As explained above, the NH’s mother presented genetic tests to support her claim that
the NH is not H~’s father. C.R.S. section 13-25-126 describes how genetic tests may
be used to determine parentage, and specifies the standards they must satisfy. The
presumed parents and child must be tested, and the results can overcome a “presumption
of a child born during a marriage [i.e., that the NH is H~’s father] . . . [if] the conclusion of the experts conducting
the tests, as disclosed by the evidence based upon the test, shows that one of the
spouses is not the parent of the child.” C.R.S. §§ 13-25-126(1)(a)(I), 13-25-126(1)(i).
But here, since neither the NH nor H~’s mother submitted to testing, the results cannot
overcome the presumption that the NH is H~’s father. In addition, the laboratory report
does not include requisite evidence (e.g. photographs of the individuals tested, names
of the laboratory technicians) of a reliable chain of custody. See C.R.S. § 13-25-126(1)(c)(I)-(V). Consequently, the results are not admissible evidence—much
less clear and convincing evidence—to rebut a presumption that the NH is H~’s father.
The only other evidence submitted by the NH’s mother are her statements that the NH
was not sure if H~ was his child, S~ is H~’s real father, the NH did not live with
H~ or her mother “towards the end,” and the NH was unable to provide for H~’s support.
H~’s mother, however, has disputed this evidence—stating that H~ is the NH’s child,
the NH believed that H~ was his biological child, he provided support to H~ to the
extent he was able, and he held out H~ as his child.[1] In light of H~’s mother’s contrary statements, the statements from the NH’s mother
do not appear to be clear and convincing evidence (i.e. highly probably or without
serious or substantial doubt) that the NH is not H~’s father.

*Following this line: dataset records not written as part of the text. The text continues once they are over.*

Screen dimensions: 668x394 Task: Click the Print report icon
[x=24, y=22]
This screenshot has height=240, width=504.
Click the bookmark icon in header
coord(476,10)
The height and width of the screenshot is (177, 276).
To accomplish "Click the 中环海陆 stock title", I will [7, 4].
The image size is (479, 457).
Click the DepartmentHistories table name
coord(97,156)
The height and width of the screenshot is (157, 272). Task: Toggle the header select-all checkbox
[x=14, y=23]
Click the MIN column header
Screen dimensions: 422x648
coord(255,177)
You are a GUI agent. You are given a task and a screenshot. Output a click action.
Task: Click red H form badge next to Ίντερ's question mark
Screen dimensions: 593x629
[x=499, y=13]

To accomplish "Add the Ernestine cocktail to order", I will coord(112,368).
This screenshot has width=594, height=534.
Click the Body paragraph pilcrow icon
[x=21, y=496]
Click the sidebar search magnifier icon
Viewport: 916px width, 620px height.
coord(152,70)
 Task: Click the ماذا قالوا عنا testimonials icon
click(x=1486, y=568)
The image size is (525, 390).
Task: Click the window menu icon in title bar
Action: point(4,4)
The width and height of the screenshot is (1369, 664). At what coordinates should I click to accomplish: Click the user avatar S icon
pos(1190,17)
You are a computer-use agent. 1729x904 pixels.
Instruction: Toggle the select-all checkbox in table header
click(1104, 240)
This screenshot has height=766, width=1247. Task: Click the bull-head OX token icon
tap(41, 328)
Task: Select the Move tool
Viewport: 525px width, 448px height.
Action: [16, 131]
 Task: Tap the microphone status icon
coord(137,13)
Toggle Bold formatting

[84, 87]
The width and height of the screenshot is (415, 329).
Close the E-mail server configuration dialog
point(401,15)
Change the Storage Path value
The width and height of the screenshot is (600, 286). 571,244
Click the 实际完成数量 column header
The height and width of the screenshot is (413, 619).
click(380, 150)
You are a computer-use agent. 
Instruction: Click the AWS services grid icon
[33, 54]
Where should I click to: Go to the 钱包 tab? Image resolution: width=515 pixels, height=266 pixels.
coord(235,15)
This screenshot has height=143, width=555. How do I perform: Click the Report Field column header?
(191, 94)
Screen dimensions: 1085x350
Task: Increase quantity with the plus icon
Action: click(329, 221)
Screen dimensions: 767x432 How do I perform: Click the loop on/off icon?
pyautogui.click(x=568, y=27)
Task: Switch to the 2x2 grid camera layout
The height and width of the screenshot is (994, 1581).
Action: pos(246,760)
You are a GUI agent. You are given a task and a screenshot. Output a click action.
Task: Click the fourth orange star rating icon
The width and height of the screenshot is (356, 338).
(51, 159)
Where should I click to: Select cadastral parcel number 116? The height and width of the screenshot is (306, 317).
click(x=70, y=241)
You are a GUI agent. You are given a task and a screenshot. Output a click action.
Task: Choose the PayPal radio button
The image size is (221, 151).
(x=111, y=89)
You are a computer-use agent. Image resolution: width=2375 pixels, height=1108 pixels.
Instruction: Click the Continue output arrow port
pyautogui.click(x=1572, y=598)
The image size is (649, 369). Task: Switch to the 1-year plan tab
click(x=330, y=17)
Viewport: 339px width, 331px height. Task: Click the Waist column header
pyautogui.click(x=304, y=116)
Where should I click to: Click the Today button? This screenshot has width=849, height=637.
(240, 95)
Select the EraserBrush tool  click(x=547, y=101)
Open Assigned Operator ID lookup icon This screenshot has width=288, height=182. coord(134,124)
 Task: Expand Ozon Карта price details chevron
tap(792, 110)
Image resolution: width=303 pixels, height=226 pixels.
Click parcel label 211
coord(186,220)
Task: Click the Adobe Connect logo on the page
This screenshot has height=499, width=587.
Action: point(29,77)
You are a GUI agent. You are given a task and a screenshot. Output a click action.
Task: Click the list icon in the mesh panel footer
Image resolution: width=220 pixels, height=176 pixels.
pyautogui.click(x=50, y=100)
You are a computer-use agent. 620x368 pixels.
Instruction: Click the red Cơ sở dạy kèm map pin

b) The DNA test results do not create a competing presumption of paternity in
favor of S~.
A presumption of paternity is created in favor of an alleged father if the tests of
the alleged father (in this case, S~), mother, and child are conducted in accordance
with C.R.S. section 13-25-126, and the results establish that he is not excluded as
the probable father and that the probability of his parentage is 97% or higher. See
C.R.S. §§ 13-25-126(1)(g), 19-4-105(1)(f). There was, however, no genetic testing
of S~ or H~’s mother. Thus, the DNA test results do not create a presumption of paternity
in favor of S~.[2]
CONCLUSION
The DNA test results and other evidence submitted by the NH’s mother are not sufficient
under Colorado law to rebut the presumptions of paternity in favor of the NH, or to
create a competing presumption in favor of S~.